▶ [Job]
Write out all the data below again, requests included, and shift every coordinate in the answers up by 25. Leave the pictures out.

>>

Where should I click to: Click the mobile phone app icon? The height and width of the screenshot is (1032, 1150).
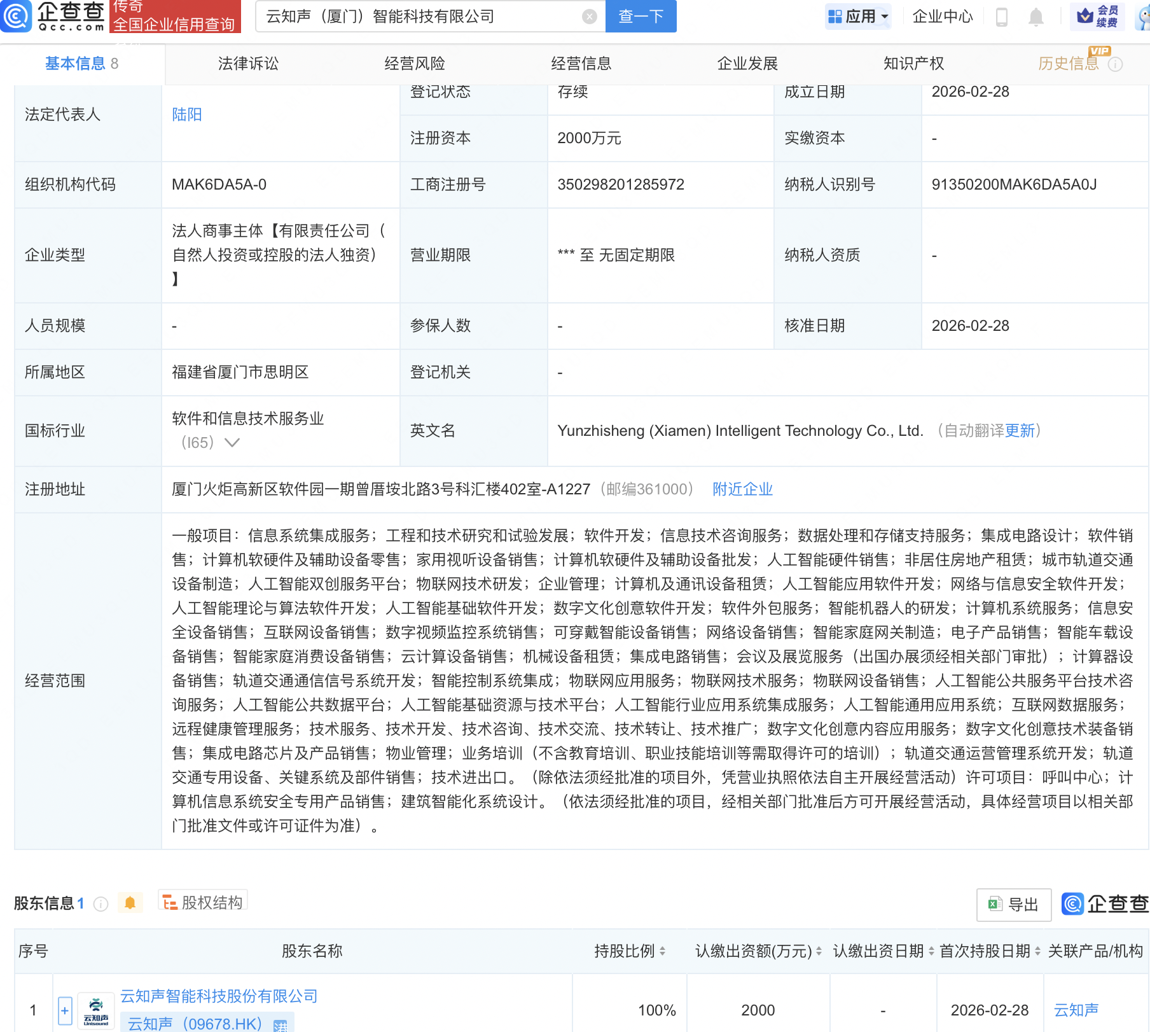[1001, 17]
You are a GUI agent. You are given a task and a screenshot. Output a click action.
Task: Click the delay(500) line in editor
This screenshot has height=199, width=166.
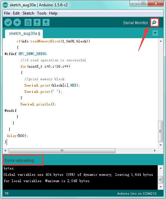click(x=17, y=136)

<<

▶ [Finished task]
Where should I click to: Click the mobile phone app icon? The height and width of the screenshot is (1032, 1150).
[1026, 42]
You are a GUI agent. You are given a task and a screenshot. Output a click action.
Task: Click the delay(500) line in editor
This screenshot has height=199, width=166.
click(x=42, y=161)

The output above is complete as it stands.